In full and without change, return each entry.

## Source data
====

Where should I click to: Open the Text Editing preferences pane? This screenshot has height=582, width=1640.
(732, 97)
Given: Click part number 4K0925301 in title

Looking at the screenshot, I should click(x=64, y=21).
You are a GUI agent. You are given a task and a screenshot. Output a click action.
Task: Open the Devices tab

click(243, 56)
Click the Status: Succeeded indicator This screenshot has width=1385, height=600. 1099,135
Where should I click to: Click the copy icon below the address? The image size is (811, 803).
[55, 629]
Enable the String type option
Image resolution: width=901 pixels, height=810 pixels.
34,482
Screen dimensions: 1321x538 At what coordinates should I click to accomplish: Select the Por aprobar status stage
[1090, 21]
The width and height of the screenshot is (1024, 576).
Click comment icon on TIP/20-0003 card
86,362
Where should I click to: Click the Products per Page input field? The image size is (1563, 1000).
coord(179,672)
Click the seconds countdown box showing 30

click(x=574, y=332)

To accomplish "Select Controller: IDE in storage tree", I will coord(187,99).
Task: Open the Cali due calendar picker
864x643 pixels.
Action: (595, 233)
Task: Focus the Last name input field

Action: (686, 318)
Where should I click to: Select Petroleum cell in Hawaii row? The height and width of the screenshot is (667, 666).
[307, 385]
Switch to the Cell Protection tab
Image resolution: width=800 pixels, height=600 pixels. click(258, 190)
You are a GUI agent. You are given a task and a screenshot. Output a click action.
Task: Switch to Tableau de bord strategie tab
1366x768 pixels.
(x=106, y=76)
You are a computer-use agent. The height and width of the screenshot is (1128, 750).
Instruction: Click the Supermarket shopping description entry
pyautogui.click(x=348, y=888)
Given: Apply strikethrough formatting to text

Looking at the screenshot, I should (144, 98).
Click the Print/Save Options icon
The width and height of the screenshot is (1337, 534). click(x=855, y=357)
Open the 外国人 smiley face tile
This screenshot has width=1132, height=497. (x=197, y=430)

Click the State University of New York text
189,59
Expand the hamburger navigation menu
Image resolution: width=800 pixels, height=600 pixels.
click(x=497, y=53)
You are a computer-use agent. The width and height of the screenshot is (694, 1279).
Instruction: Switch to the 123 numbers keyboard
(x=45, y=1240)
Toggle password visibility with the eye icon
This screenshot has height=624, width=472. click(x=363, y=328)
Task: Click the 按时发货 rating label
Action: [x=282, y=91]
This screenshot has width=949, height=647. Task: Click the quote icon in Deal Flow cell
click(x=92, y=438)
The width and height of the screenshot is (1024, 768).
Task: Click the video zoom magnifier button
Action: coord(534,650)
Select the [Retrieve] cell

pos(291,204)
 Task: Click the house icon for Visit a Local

====

## Solution to this task
Where should I click to: Open the Text Editing preferences pane? This screenshot has height=582, width=1640.
(732, 97)
Given: Click part number 4K0925301 in title

Looking at the screenshot, I should click(x=64, y=21).
You are a GUI agent. You are given a task and a screenshot. Output a click action.
Task: Open the Devices tab

click(243, 56)
Click the Status: Succeeded indicator This screenshot has width=1385, height=600. 1099,135
Where should I click to: Click the copy icon below the address? The image size is (811, 803).
[55, 629]
Enable the String type option
Image resolution: width=901 pixels, height=810 pixels.
34,482
Screen dimensions: 1321x538 At what coordinates should I click to accomplish: Select the Por aprobar status stage
[1090, 21]
The width and height of the screenshot is (1024, 576).
Click comment icon on TIP/20-0003 card
86,362
Where should I click to: Click the Products per Page input field? The image size is (1563, 1000).
coord(179,672)
Click the seconds countdown box showing 30

click(x=574, y=332)

To accomplish "Select Controller: IDE in storage tree", I will coord(187,99).
Task: Open the Cali due calendar picker
864x643 pixels.
Action: (595, 233)
Task: Focus the Last name input field

Action: (686, 318)
Where should I click to: Select Petroleum cell in Hawaii row? The height and width of the screenshot is (667, 666).
[307, 385]
Switch to the Cell Protection tab
Image resolution: width=800 pixels, height=600 pixels. click(258, 190)
You are a GUI agent. You are given a task and a screenshot. Output a click action.
Task: Switch to Tableau de bord strategie tab
1366x768 pixels.
(x=106, y=76)
You are a computer-use agent. The height and width of the screenshot is (1128, 750).
Instruction: Click the Supermarket shopping description entry
pyautogui.click(x=348, y=888)
Given: Apply strikethrough formatting to text

Looking at the screenshot, I should (144, 98).
Click the Print/Save Options icon
The width and height of the screenshot is (1337, 534). click(x=855, y=357)
Open the 外国人 smiley face tile
This screenshot has width=1132, height=497. (x=197, y=430)

Click the State University of New York text
189,59
Expand the hamburger navigation menu
Image resolution: width=800 pixels, height=600 pixels.
click(x=497, y=53)
You are a computer-use agent. The width and height of the screenshot is (694, 1279).
Instruction: Switch to the 123 numbers keyboard
(x=45, y=1240)
Toggle password visibility with the eye icon
This screenshot has height=624, width=472. click(x=363, y=328)
Task: Click the 按时发货 rating label
Action: [x=282, y=91]
This screenshot has width=949, height=647. Task: Click the quote icon in Deal Flow cell
click(x=92, y=438)
The width and height of the screenshot is (1024, 768).
Task: Click the video zoom magnifier button
Action: coord(534,650)
Select the [Retrieve] cell

pos(291,204)
 Task: Click the house icon for Visit a Local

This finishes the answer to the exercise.